Puede decirse sin temor a equivocarse que la línea trazada por Canova y seguida inmediatamente por Thorvaldsen (que fue el primero en compartirla con él) es uno de los grandes parteaguas de la historia del arte. Mazzocca recuerda que Cicognara identificó a Canova como el iniciador de la “feliz revolución de las artes”: hubo, pues, escultura antes de Canova y Thorvaldsen, y escultura después de ellos. La organización moderna de los talleres de los artistas tiene sus raíces en su práctica: el maestro que traza la idea sobre el papel, los canteros que tallan el bloque y llevan la obra hasta las últimas etapas, y de nuevo el maestro que da a la escultura “la última mano”. Una práctica que permitió que sus obras se repitieran varias veces, de modo que su nombre viajó por todas partes junto con las esculturas. Ningún otro artista gozó en vida de los honores que se concedieron a Canova y Thorvaldsen. Nadie antes que ellos había alcanzado un nivel de independencia similar, lo que los hace comparables a los artistas de hoy.
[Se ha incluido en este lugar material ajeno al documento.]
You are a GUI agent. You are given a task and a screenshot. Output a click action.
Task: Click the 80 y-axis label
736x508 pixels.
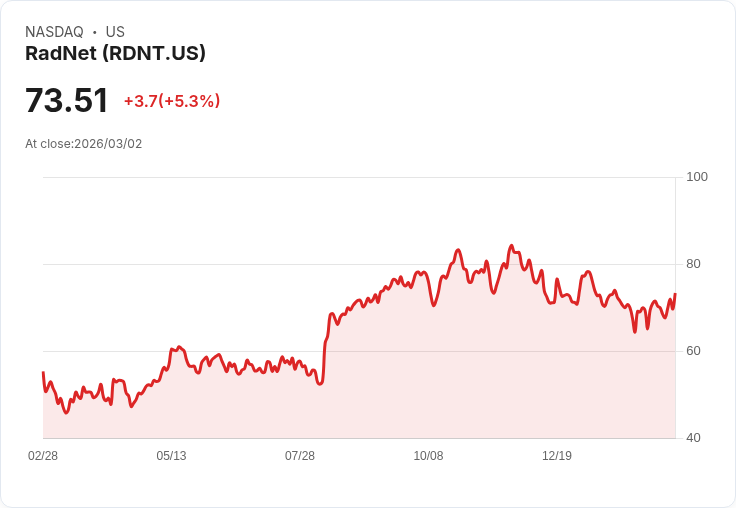pos(693,264)
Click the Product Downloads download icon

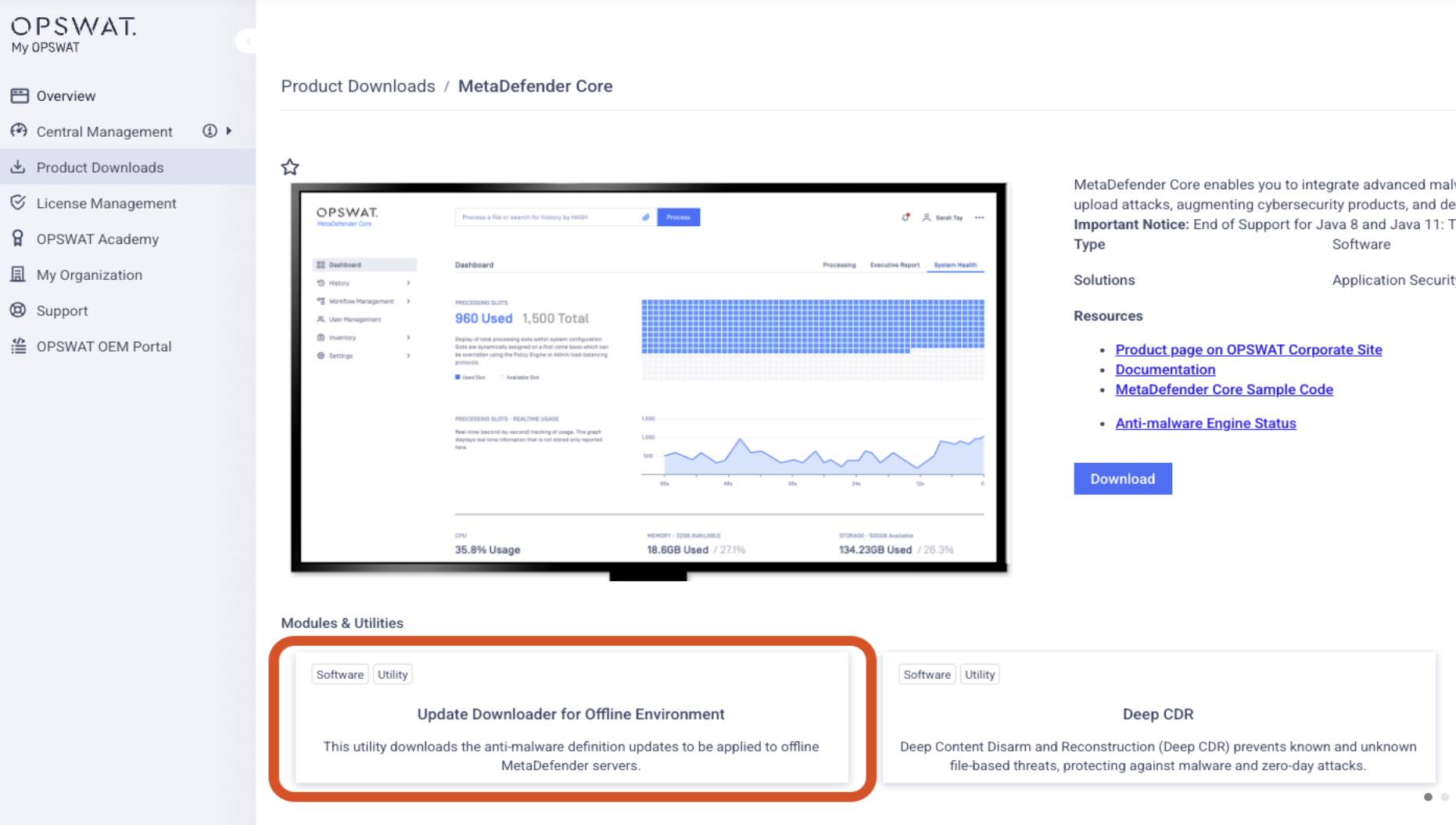point(19,167)
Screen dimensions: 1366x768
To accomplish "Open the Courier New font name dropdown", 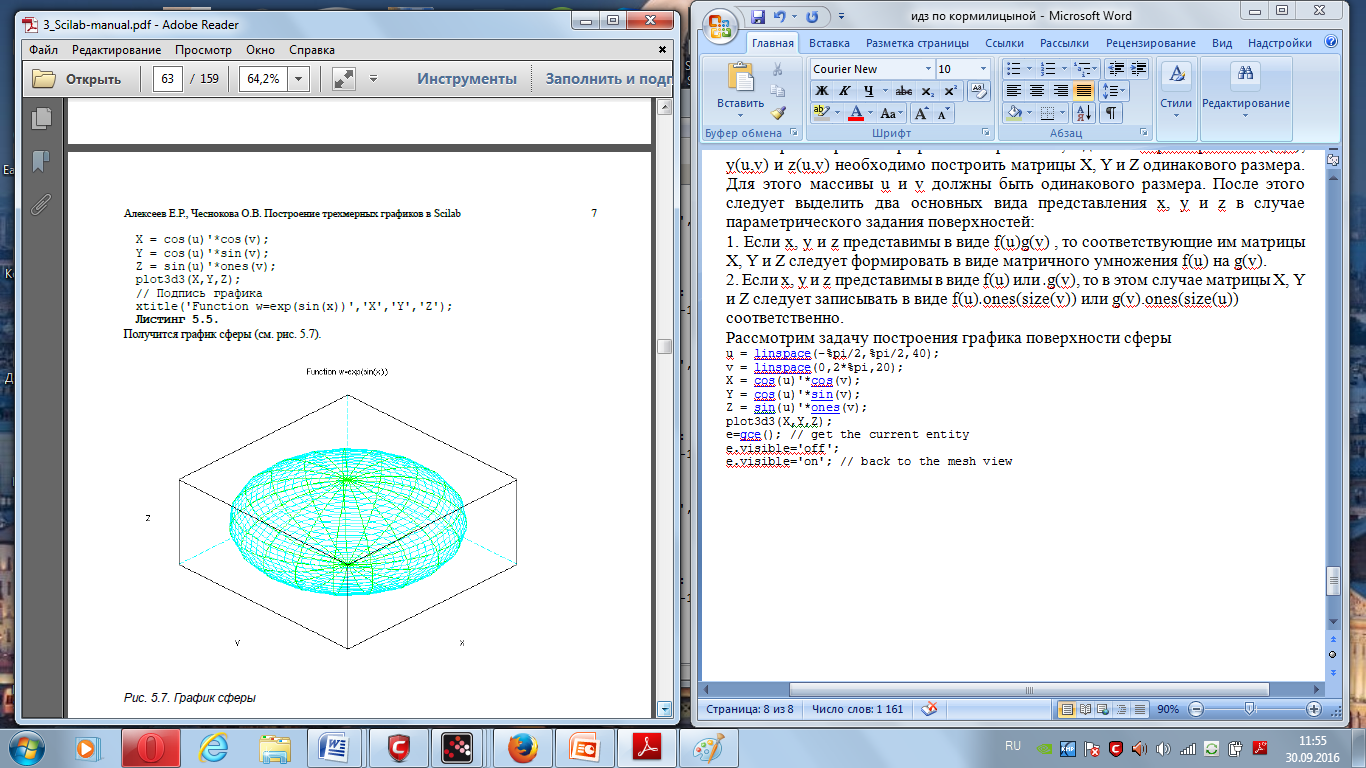I will [x=926, y=69].
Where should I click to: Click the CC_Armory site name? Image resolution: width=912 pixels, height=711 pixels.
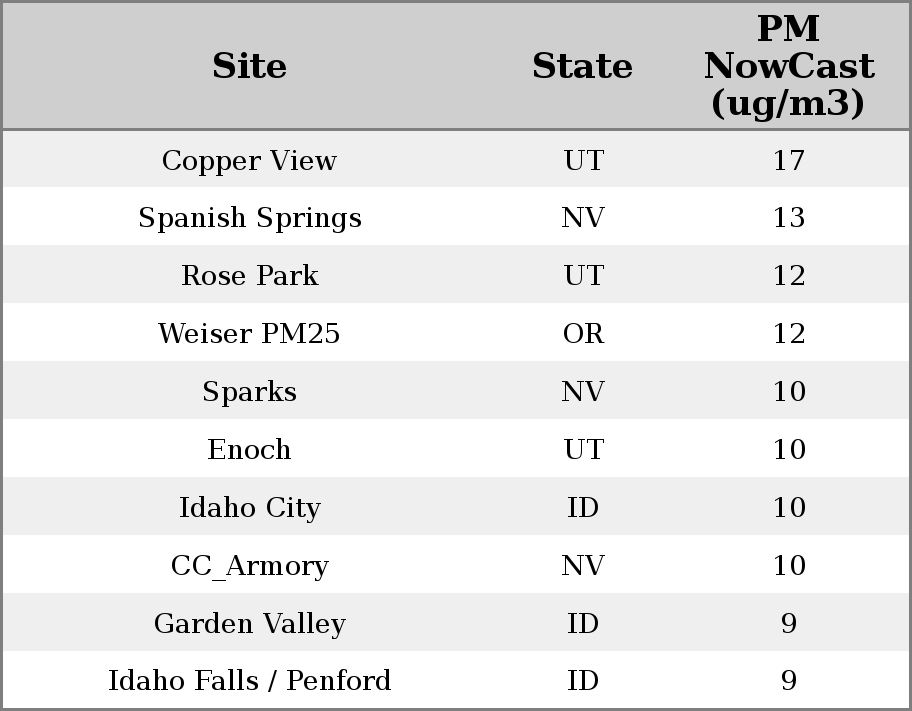pos(249,566)
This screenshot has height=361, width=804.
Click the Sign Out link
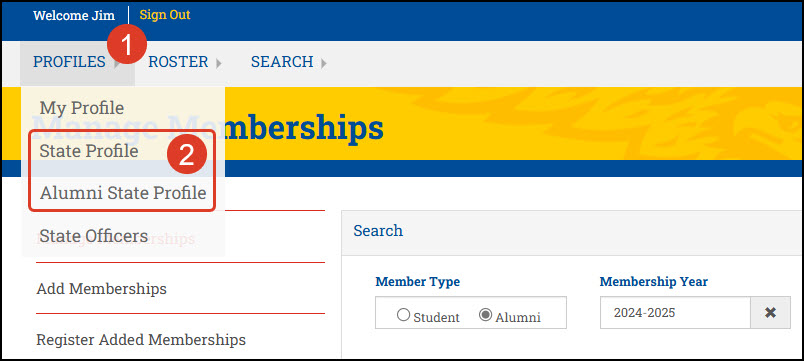(165, 15)
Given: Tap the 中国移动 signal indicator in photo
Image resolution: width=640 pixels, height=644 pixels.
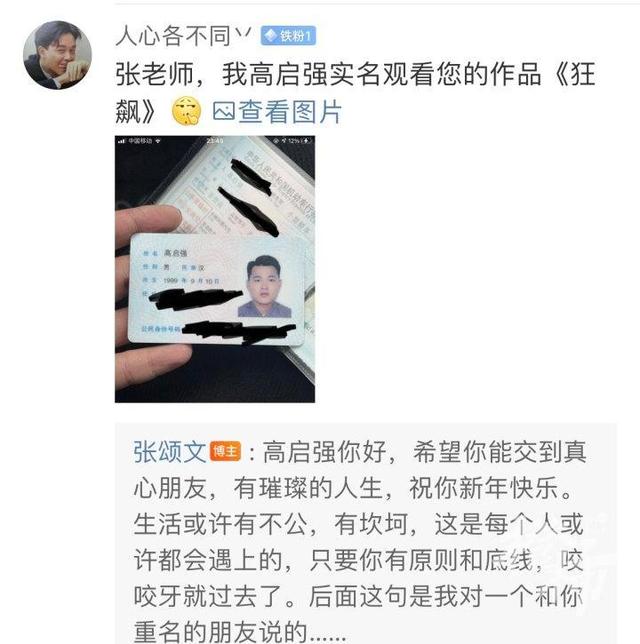Looking at the screenshot, I should [x=139, y=141].
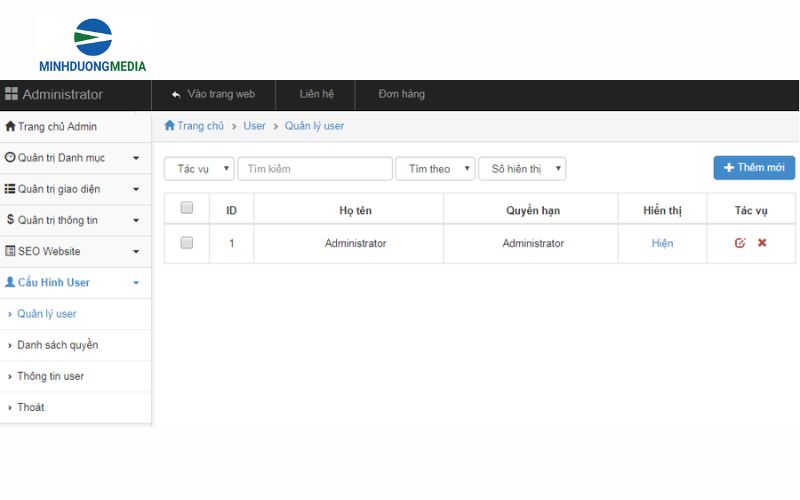Click the MinhDuongMedia logo
800x500 pixels.
[95, 47]
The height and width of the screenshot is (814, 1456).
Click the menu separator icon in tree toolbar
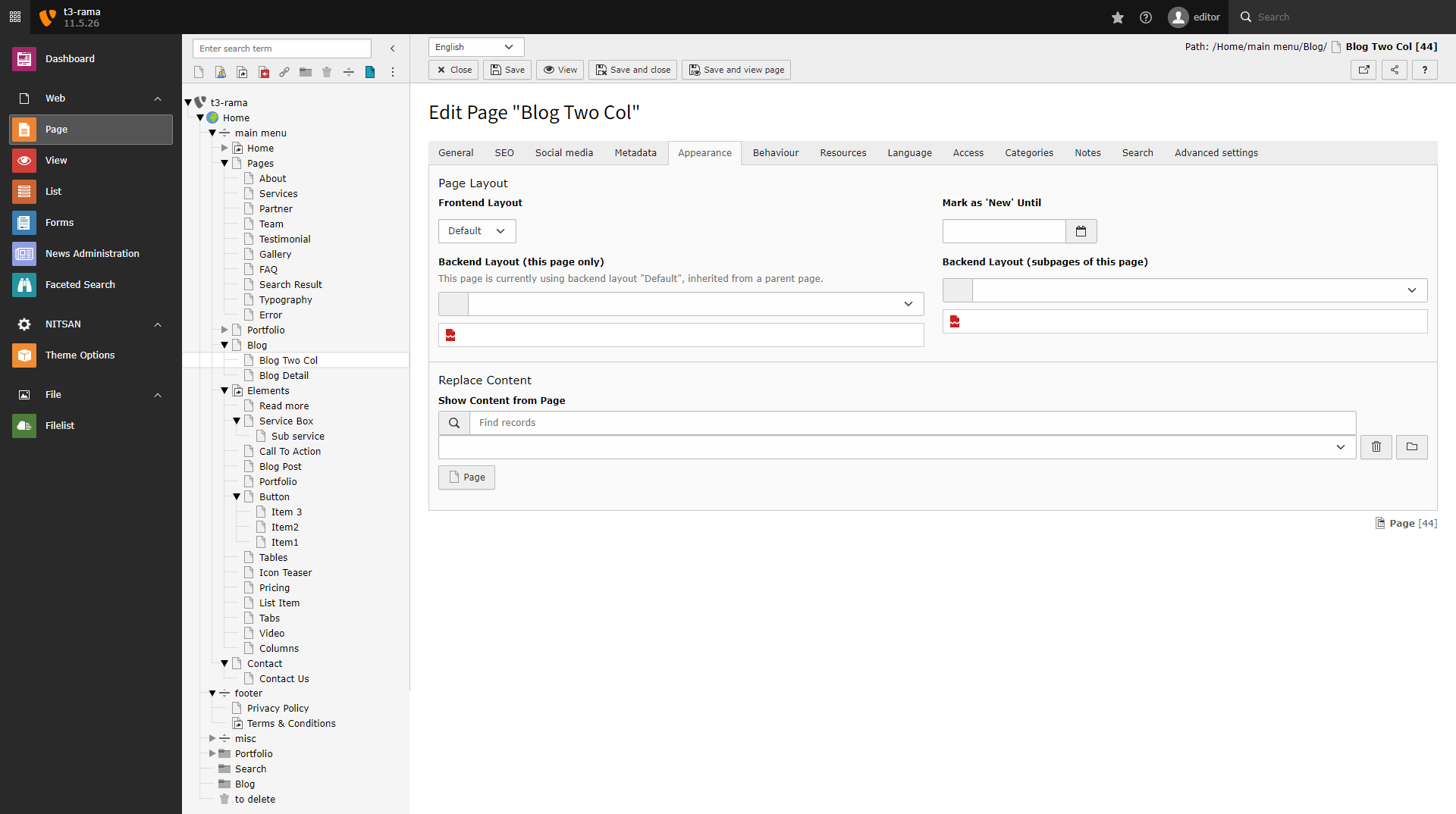coord(349,72)
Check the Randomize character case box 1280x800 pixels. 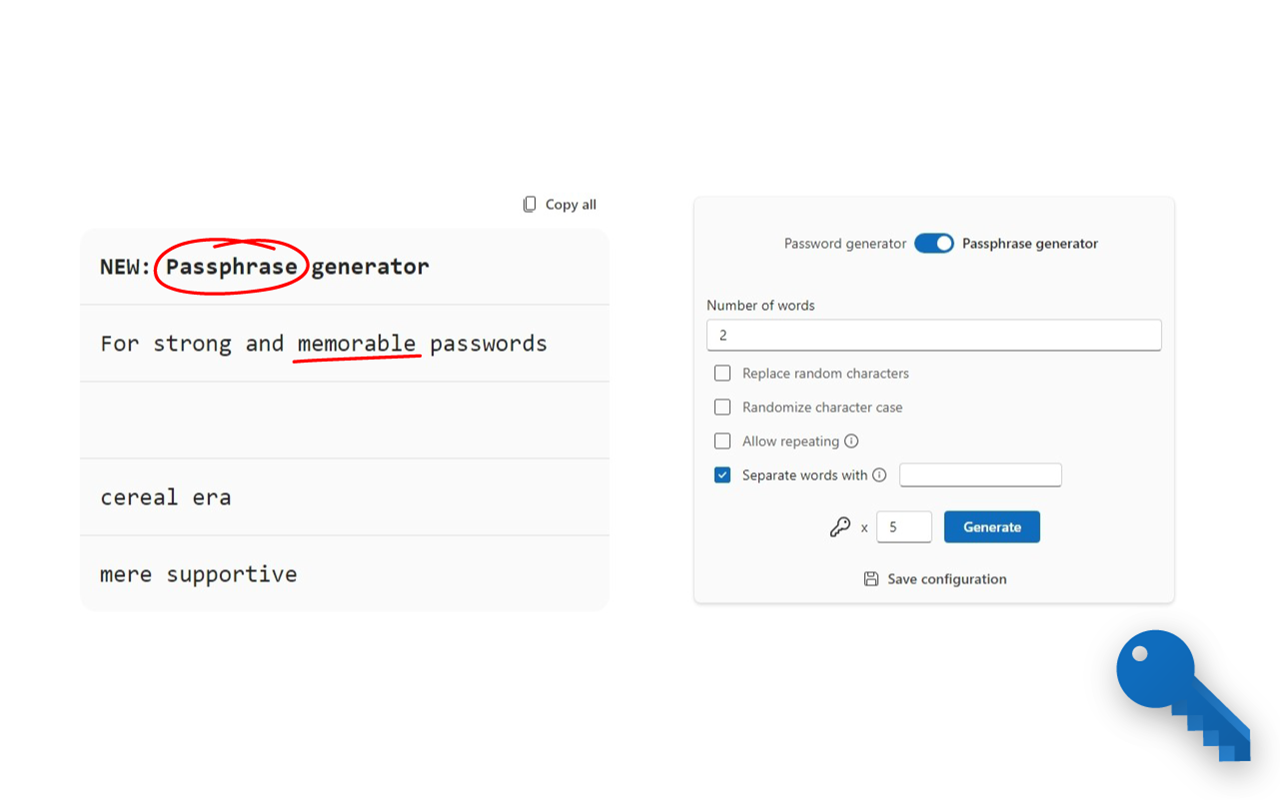[722, 407]
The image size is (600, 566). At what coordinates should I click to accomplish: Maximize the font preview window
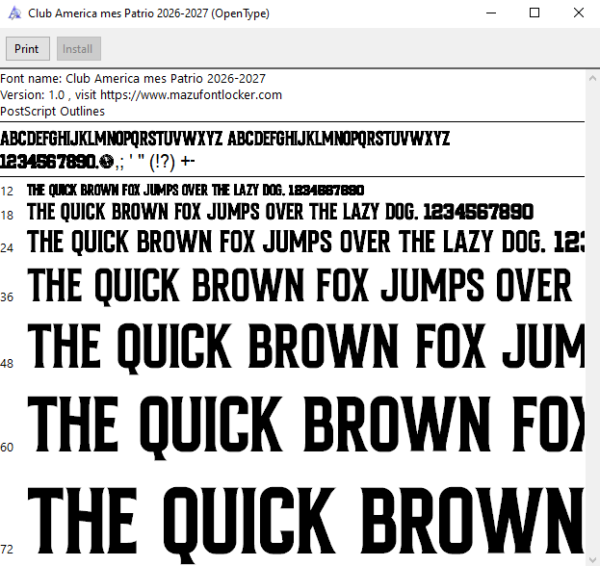[535, 13]
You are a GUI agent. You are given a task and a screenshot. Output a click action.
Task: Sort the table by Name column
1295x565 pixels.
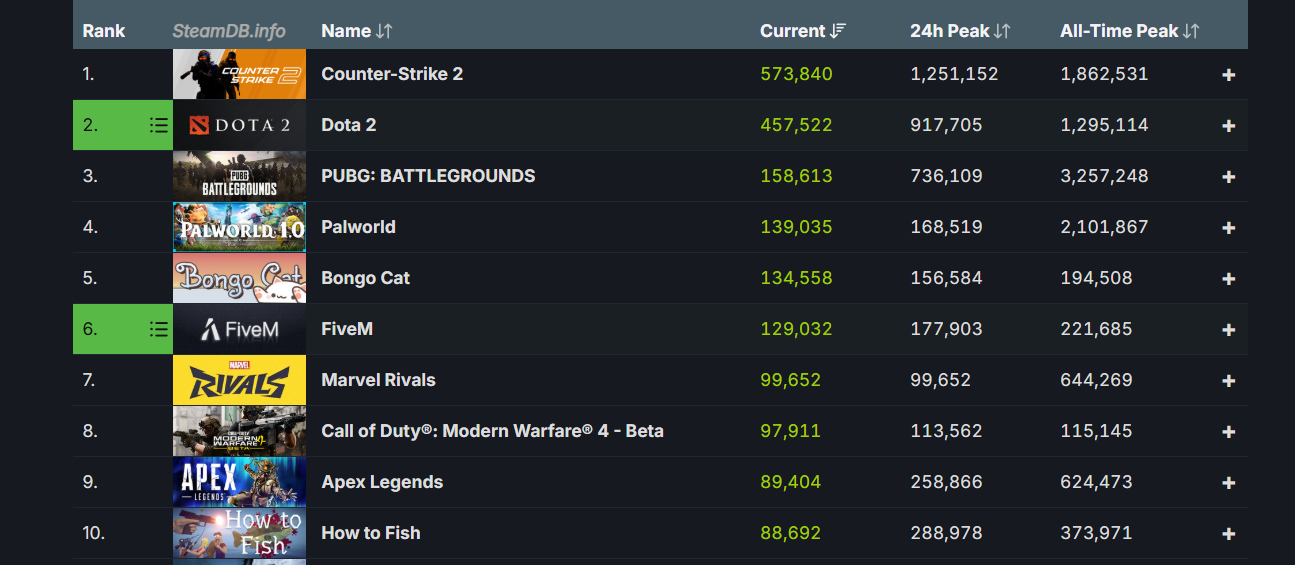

Ambos eran conscientes de que la codiciada edad antigua nunca volvería y, en consecuencia, lo antiguo, en su arte, se tiñe de nostalgia y al mismo tiempo se declina según la sensibilidad de dos hombres perfectamente compenetrados con su contemporaneidad: se piensa en las virtudes de los mecenas que Canova quería resaltar transfigurando a sus sujetos en personajes de la mitología, se piensa en cómo los monumentos de unos y otros se habían convertido en parte del debate entre los Clásicos y los Románticos, que entendían el papel de la estatuaria pública en términos antitéticos (para los Clásicos lo que contaba era la exaltación de la virtud individual, que debía ensalzarse en forma de alegoría, y los románticos, por el contrario, hacían hincapié en la necesidad de centrarse en el gesto reconocible, la hazaña, el ejemplo tangible a imitar), considere cómo ambos interpretaron el papel cívico de la escultura en el que insistían los intelectuales de la época.

Y sobre todo, en la culminación de una exposición de altísimo nivel, rigurosa, con excelentes préstamos, que toca estos elementos evocándolos a través de una confrontación continua y atractiva, se encuentra la fuerza disruptiva de un dualismo que se renueva entre admiradores de uno y detractores del otro, que despertó la pasión de los críticos que se pusieron del lado de Canova y de Thorvaldsen, dando lugar a dos facciones opuestas que alimentaron la rivalidad y el debate posterior, y que aún sorprende al observador que sigue admirando las obras de estos dos grandes artistas, dos siglos después. Un antagonismo bien engrasado por los críticos de su época, pero del que no escapa ni siquiera el observador de hoy: es difícil sustraerse a la tentación de comparar las personalidades de Canova y Thorvaldsen. Y probablemente ambos se beneficiaron de este clima de rivalidad, aunque a nivel oficial las relaciones fueran cordiales y distendidas. Por supuesto, no es necesario ver las carreras de los dos artistas como siempre paralelas y realizadas en respuesta a la del otro: la autonomía de sus trayectorias emerge claramente de la exposición de las Gallerie d’Italia. Sólo que a uno le gusta pensar que el concurso puede haber servido de acicate para impulsar a los dos artistas a una mejora continua. Y fue quizá una conciencia similar, más o menos sentida, la que generó algunas de las mayores obras maestras de la historia del arte.